Unfortunately, when it came to the unproven allegations against Supreme Court Justice Brett Kavanaugh, they could only feel pain for Kavanaugh's "very credible" accusers. No one was invited on CNN to express the view that Kavanaugh's accusers weren't convincing in their tales of teenage debauchery, and that Kavanaugh was smeared with false charges. The "Facts First" network wasn't really nailing down the facts on this one.

 

 

BRIAN STELTER: It's also notable the way that these issues have permeated the culture beyond reporting about CBS or any other company. When you think back a few months to the Brett Kavanaugh confirmation hearings and how so much of what we're talking about was on the table during those confirmation hearings. You, of course, were doing reporting about this as well. Are there lessons to be learned from the Kavanaugh experience? 

RONAN FARROW: Well, I would say that was a case where there were a number of women with very credible allegations and then there was a separate circus playing out in the media where there was an immense amount of partisan sniping happening. And all of this went into a cauldron of mistrust and entrenched enmities on the Hill and in the American public. And to me as a reporter who has a track record if you look at tough stories about Democrats and Republicans, that was immensely frustrating. Because the fact patterns themselves were compelling and were important and deserved to be heard. 

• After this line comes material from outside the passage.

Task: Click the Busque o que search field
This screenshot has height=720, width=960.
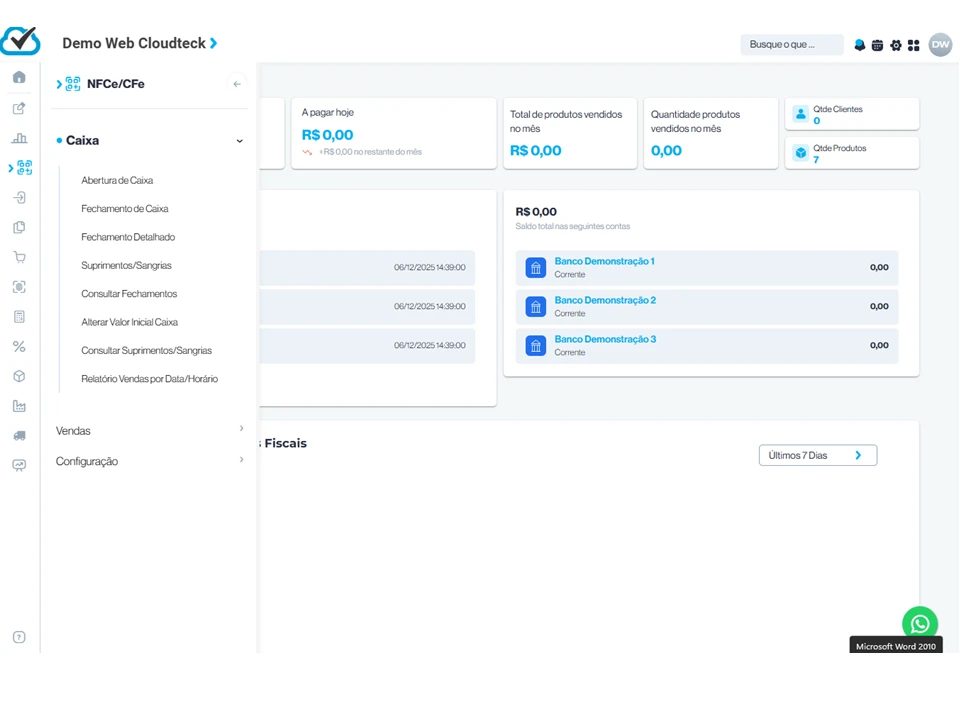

And you know, obviously, there were the two on-the-record stories that we broke the first details of Christine Blasey Ford and then Deborah Ramirez. Both of whom I think were very credible. But then there were other leads out there that were foreclosed because of that partisan race to confirm and because of the incredible rancor around it. 

Neither Ford nor Ramirez could ever prove they were in the same room with Kavanaugh, and he categorically denied their allegations. But what's bizarre here is how Farrow places himself outside the "partisan sniping" and the "partisan race to confirm," when clearly Farrow's patrons at The New Yorker were partisan players. Ford delayed any release of her allegations in cooperation with Senate Democrats. She didn't leap forward when Kavanaugh was nominated.

It's bad enough that the Democrats threw these allegations, but Farrow regretted that more unproven allegations weren't aired:

STELTER: So you're saying there are women who had allegations against Kavanaugh who never came forward?

FARROW: I'm not going to talk in specific terms except to say that beyond what we reported more opportunities for reporting were foreclosed by the fact that there was this incredibly vicious partisan atmosphere around it. And that that is at odds with anyone seeking the facts. 

CNN contributor Irin Carmon -- a feminist writer who helped expose Charlie Rose's indecent-exposure episodes at CBS for The Washington Post -- underlined Ford's suffering in the aftermath of her allegations:

IRIN CARMON: I think any reporter who's talking to a potential source who wants to talk about serious harm has to be honest about the fact that they can experience some version of what Christine Blasey Ford experienced. I mean, it was reported that she has had to move several times, that she hasn't been home. And so I think you know, the transparency and ethics as a -- as a reporter involve acknowledging the fact that there are real risks to speaking up. Yes, you are going to contribute to the truth but it is possible that your life will never be the same again and I think we should be honest about that. 

STELTER: Troubling.

Part of what made Farrow's (and Carmon's) reporting on CBS more compelling was that these liberals were not ideologically opposed to CBS. Partisanship can much more easily be considered in the Kavanaugh case, when The New Yorker and CNN oppose Trump with a white-hot passion.